Les fêtards étaient encore fort nombreux, bien que la nuit fut maintenant très avancée. Ils riaient et criaient, à la lueur des feux de camp. Son adversaire l'attendait déjà, au centre de l'aire de combat. La jeune guerrière eut un instant d'hésitation. Jallal en imposait par sa stature, mais aussi par sa présence. Elle respirait la force et la détermination. La jeune femme déglutit en constatant que son adversaire pourrait probablement lui briser les os si les choses venaient à mal tourner. Elle inspira un grand coup et se dirigea vers le cercle. Quand elle y pénétra, la foule commença à se rassembler autour de l'arène improvisée. Yumi aperçut Xanthié, qui semblait lui crier quelque chose. Mais sa voix bien trop fluette était couverte par les acclamations des spectateurs.

L'arbitre s'était lancé dans de courtes explications, qu'elle n'entendit pas non plus. Face à elle, son adversaire, impassible, la toisait d'un coup d'oeil indifférent. Yumi devait lever la tête pour croiser son regard, tant la différence de taille était grande. L'arbitre frappa dans ses mains. Jallal entreprit de touner lentement autour de l'étrangère, se méfiant peu-être de cette guerrière que l'on disait venue d'un autre monde.

La première attaque fut grossière, imprécise. Yumi n'eut aucun mal à l'esquiver, si bien que l'amazone ne put pas même l'effleurer. Autour d'elles, les cris s'intensifèrent.
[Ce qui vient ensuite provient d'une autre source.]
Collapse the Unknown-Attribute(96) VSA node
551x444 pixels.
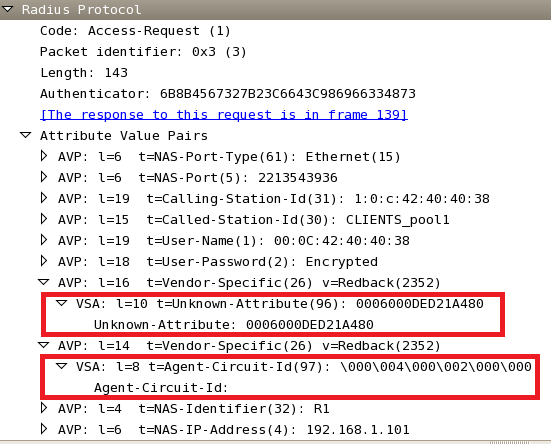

Tous les sens de la jeune guerrière étaient maintenant en alerte, assaillis par une myriade d'informations. Les sons lui parvenaient avec une clareté absolue. De tintamarre, il n'était plus question. C'était comme si elle entendait distinctement chacune des voix qui lui chuchotait son message. Elle perçut celle, un peu cassée, de Xanthié dont le visage, curieusement, semblait hurler son nom. Elle entendait le crissement du sable sous les pieds de son adversaire, le crépitement des feux, percevait le scintillement des myriades d'étoiles, la pulsation de l'Univers, la vibration du sol d'Exo. La fluidité du sable sous ses pieds. Quand la géante fit mine de se jeter sur elle, Yumi s'étonna de la lenteur de ses gestes. Pourquoi donc se mouvait-elle au ralenti ? Elle fit un écart, contempla l'autre qui se jetait dans le vide, semblant happer l'air de ses bras là où elle, Yumi, se trouvait l'instant d'avant. Elle en profita pour balayer du pied son talon puis de toute ses forces, la poussa dans le dos.

Jallal vint s'écraser de tout son long hors du cercle,. Le sable gicla autour d'elle, aspergeant deux spectateurs au passage.

Il sembla à Yumi qu'il fallut un temps exagérement long pour qu'il retombe au sol. La foule était immobile, figée, tel un tableau de maître. Le silence était si dense qu'elle eut pu se croire seule au monde. Elle aperçut Xanthié, comme suspendue au temps dans une expression de joie mêlée de surprise, bouche grande ouverte. Mais aucun son n'en sortait.

Puis d'un coup, tout s'accéléra. Le silence se fit vacarme, la foule en liesse dansait, Xanthié exultait. La gagnante résista au réflexe qui lui enjoignait de clore les yeux et de se boucher les oreilles, juste pour pouvoir la percevoir à nouveau. L'harmonieuse vibration, la respiration de l'Univers.

Xanthié se jeta sur elle.

— Toi gagné, toi gagné ! criait-elle.

Aïcha les rejoignit.

— Eh bien, Yumi des Terres Sombres, il semblerait que l'inspiration ait manqué à celui qui t'a donné ce nom. Jamais auparavant je n'avais vu une lutteuse se déplacer si vite. Pour moi, tu seras désormais Yumi l'insaisissable. Mais je vais attendre un peu avant de t'affubler de ce nom, curieuse que je suis de découvrir tes autres talents. Car ce n'était qu'un jeu, pas un combat à mort.

Xanthié avait laissé choir la couverture dans laquelle elle était un instant plus tôt encore emmitouflée. Elle dansait nue autour d'elles, houspillant les spectateurs qu'elle croisait et parfois téléscopait.

— Yumi gagné, Yumi gagné ! Ça amie à moi, ça amie à moi, chantait-elle à tue-tête.